Try it:
Go through the listing and repeat each entry exactly, but include no pictures.

Provided records:
------------------------------------

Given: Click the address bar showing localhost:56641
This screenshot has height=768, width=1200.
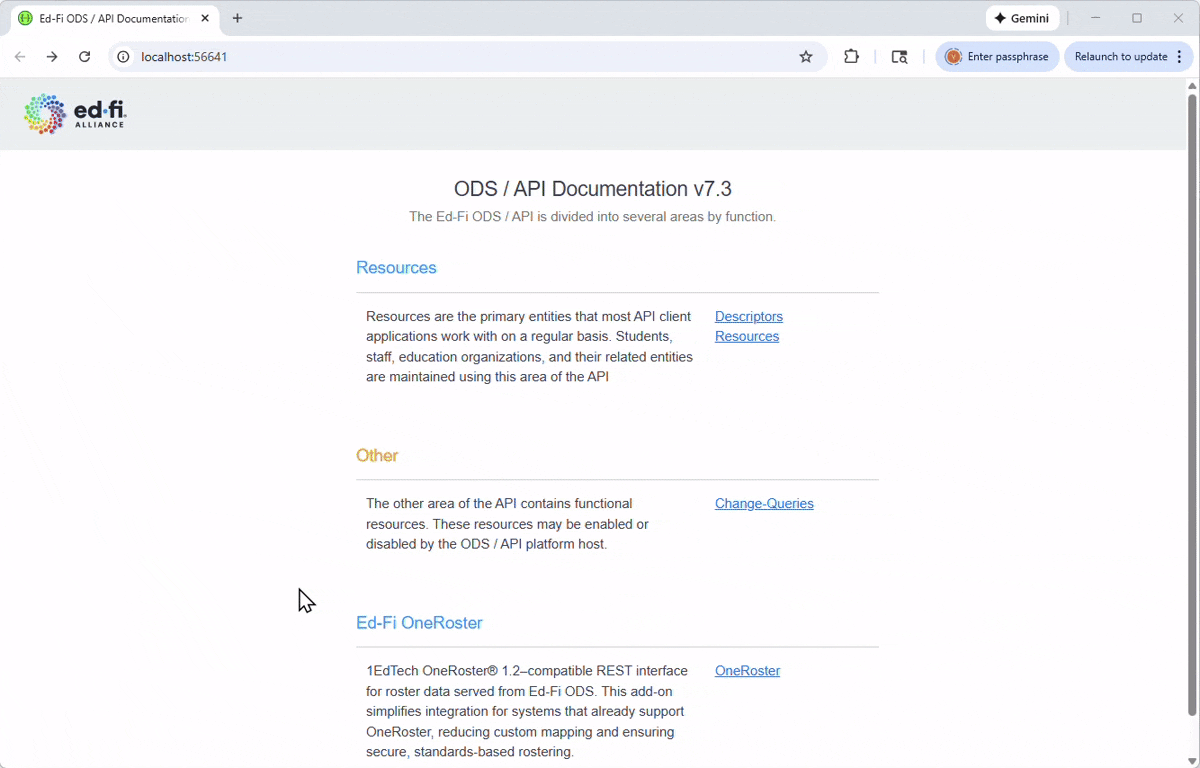Looking at the screenshot, I should 450,57.
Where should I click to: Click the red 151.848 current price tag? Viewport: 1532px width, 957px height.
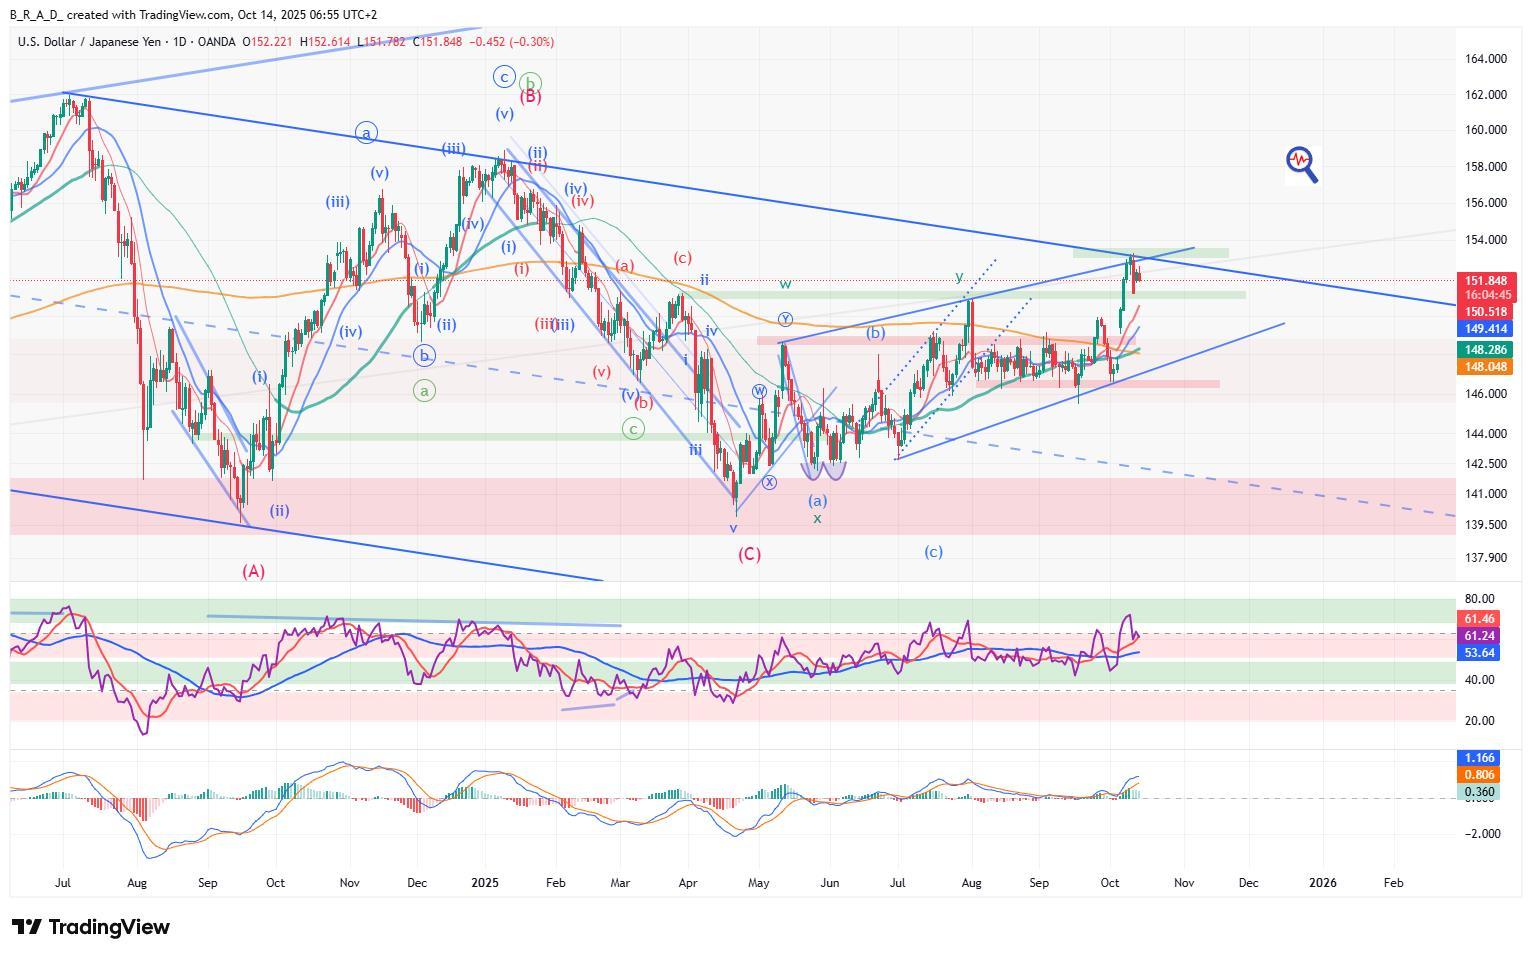tap(1486, 281)
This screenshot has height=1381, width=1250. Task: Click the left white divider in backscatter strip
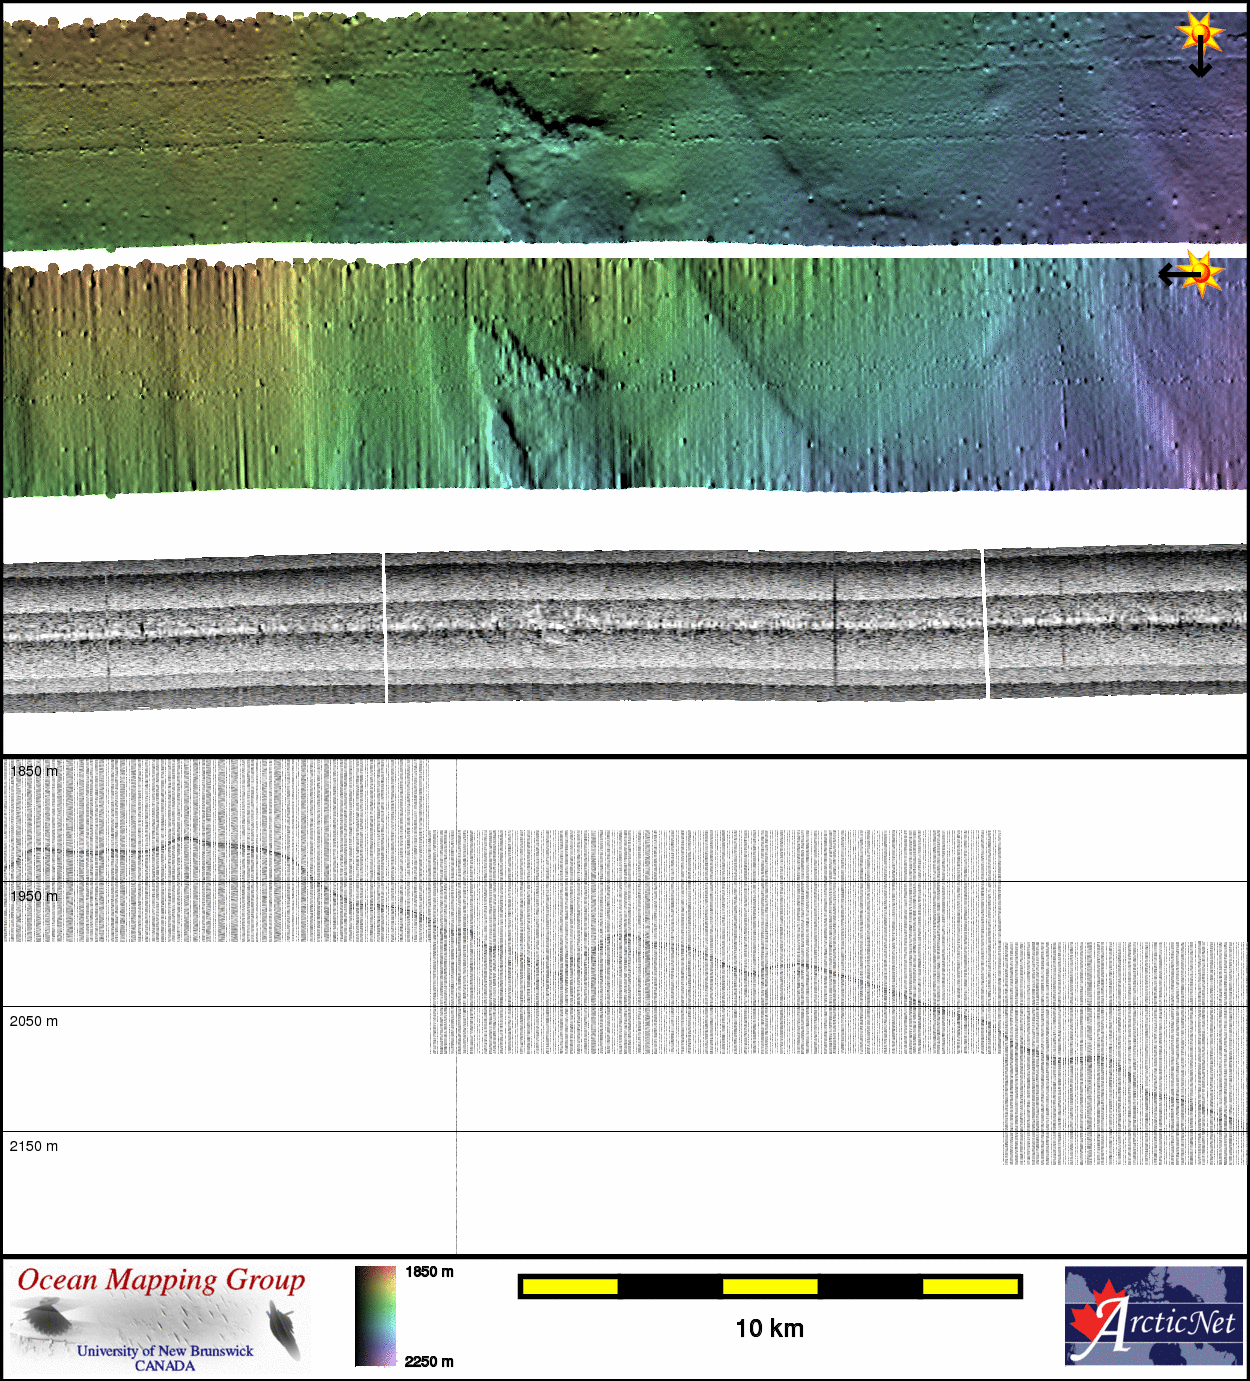point(385,627)
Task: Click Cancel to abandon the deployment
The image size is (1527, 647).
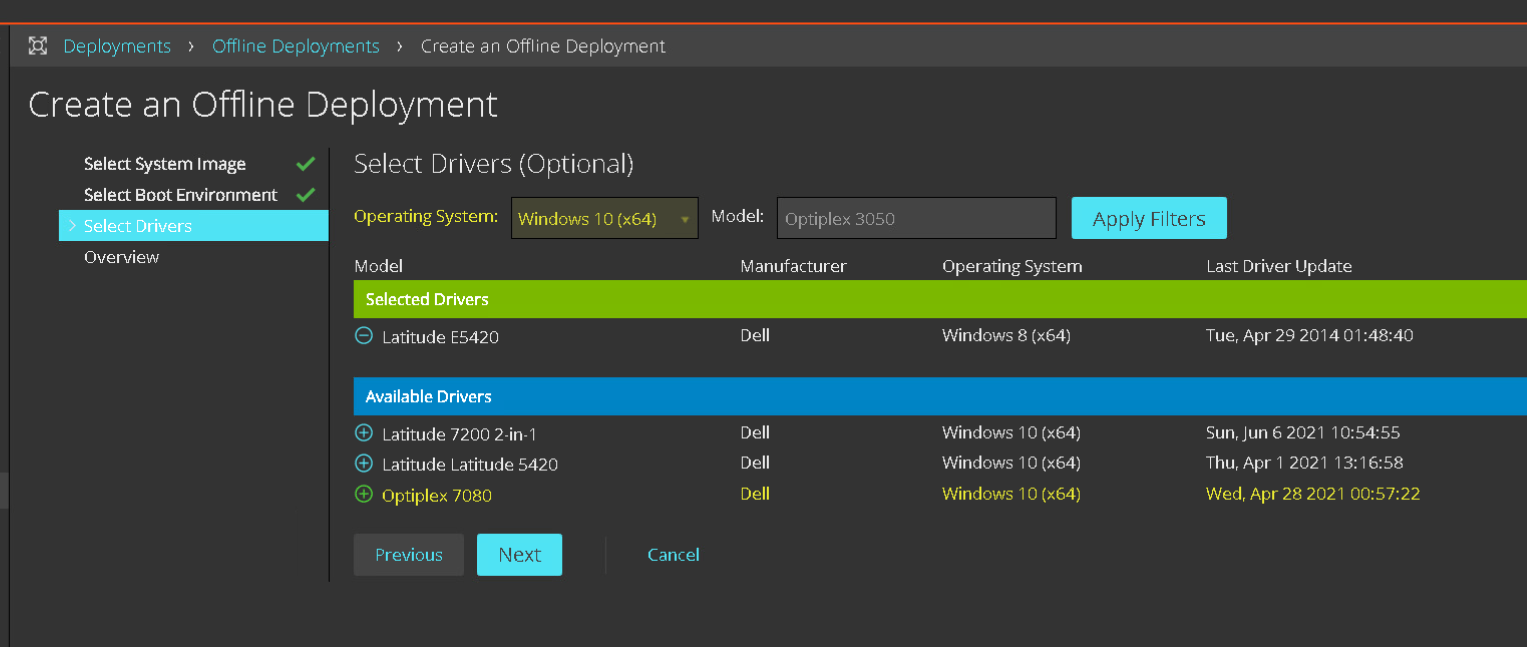Action: [x=673, y=554]
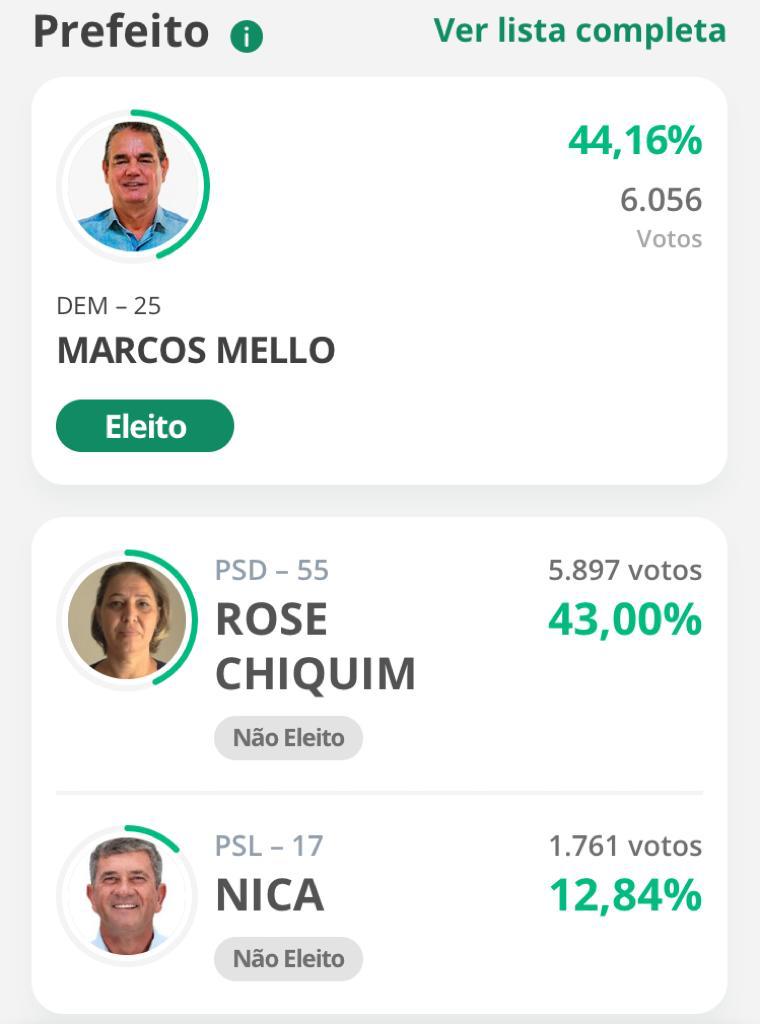
Task: Click the 6.056 votes count
Action: pos(661,200)
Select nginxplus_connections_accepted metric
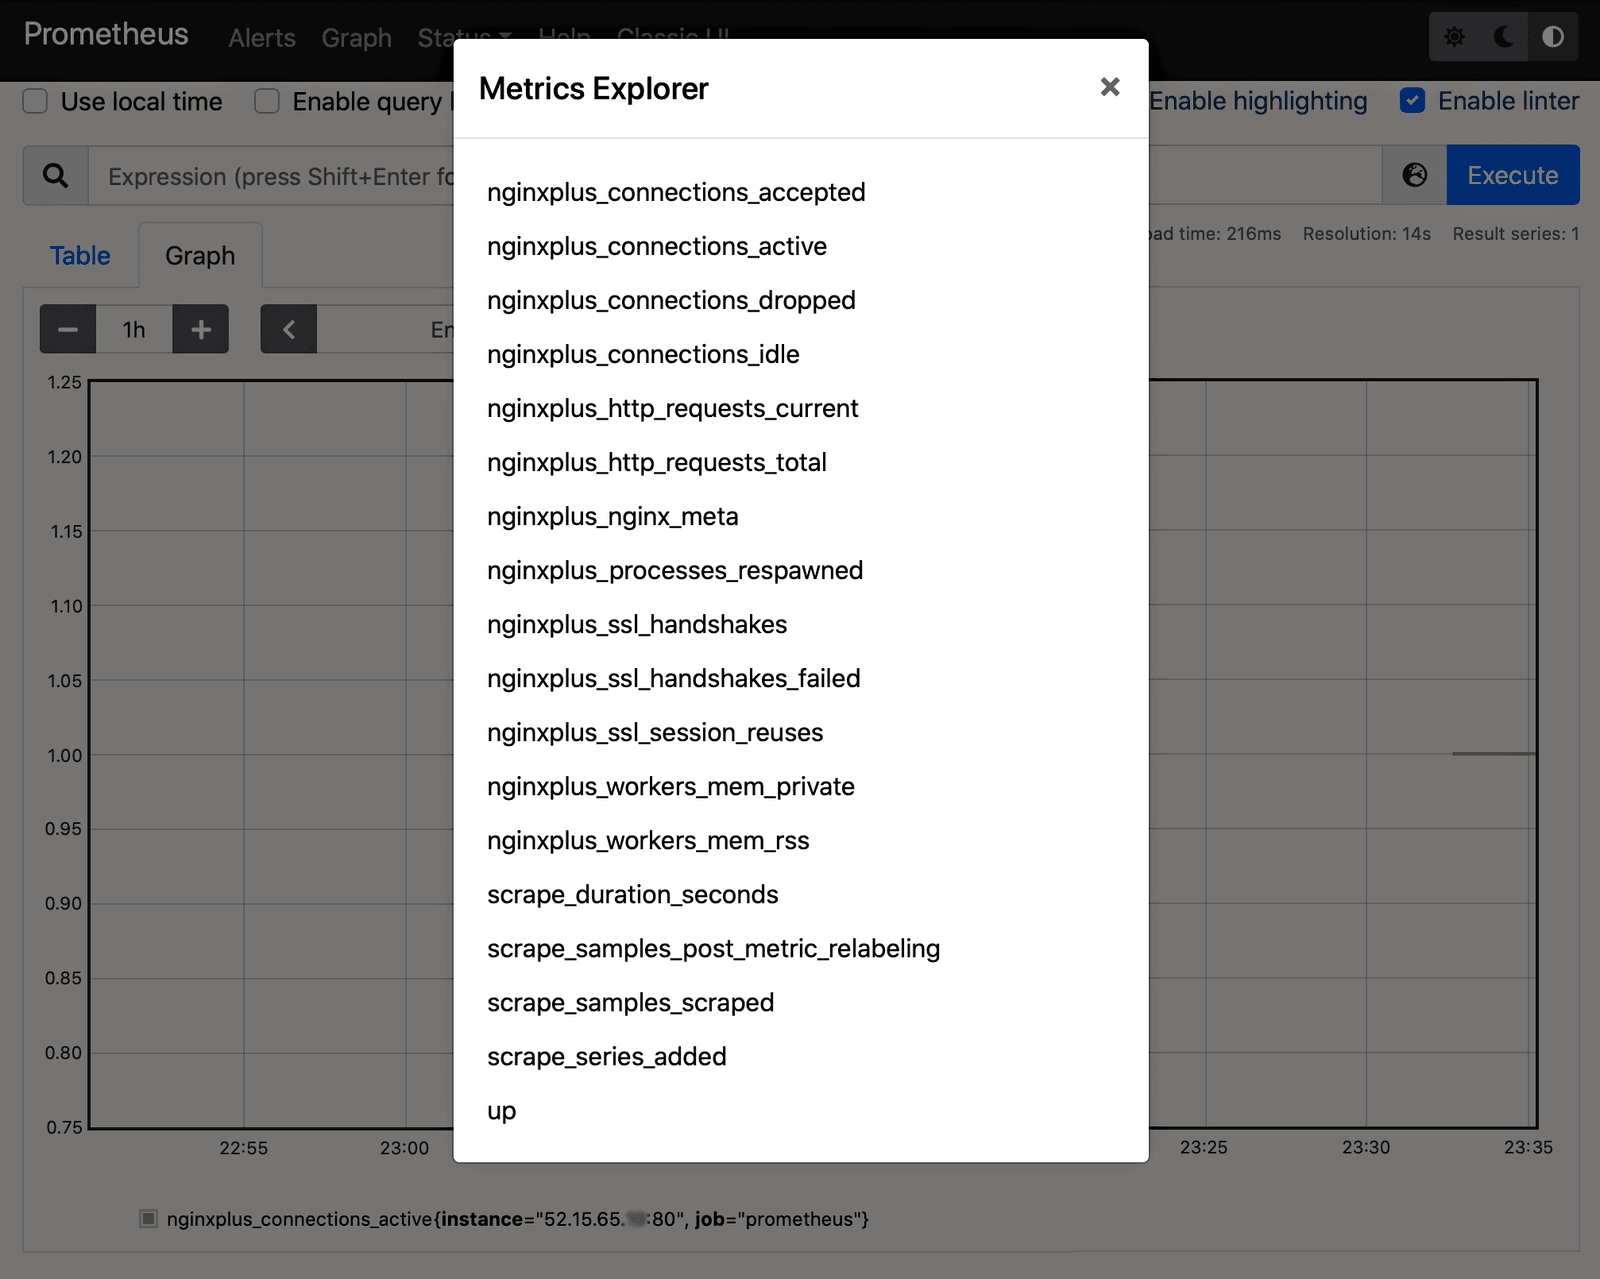 pyautogui.click(x=676, y=192)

------------------------------------

The answer:
Given: Click the address bar showing localhost:56641
This screenshot has height=768, width=1200.
Looking at the screenshot, I should 450,57.
Where should I click to: Click the red 151.848 current price tag? Viewport: 1532px width, 957px height.
tap(1486, 281)
This screenshot has height=1381, width=1250. Task: Click the left white divider in backscatter strip
point(385,627)
Task: Click Cancel to abandon the deployment
The image size is (1527, 647).
Action: [x=673, y=554]
Task: Click the 6.056 votes count
Action: pos(661,200)
Select nginxplus_connections_accepted metric
 pyautogui.click(x=676, y=192)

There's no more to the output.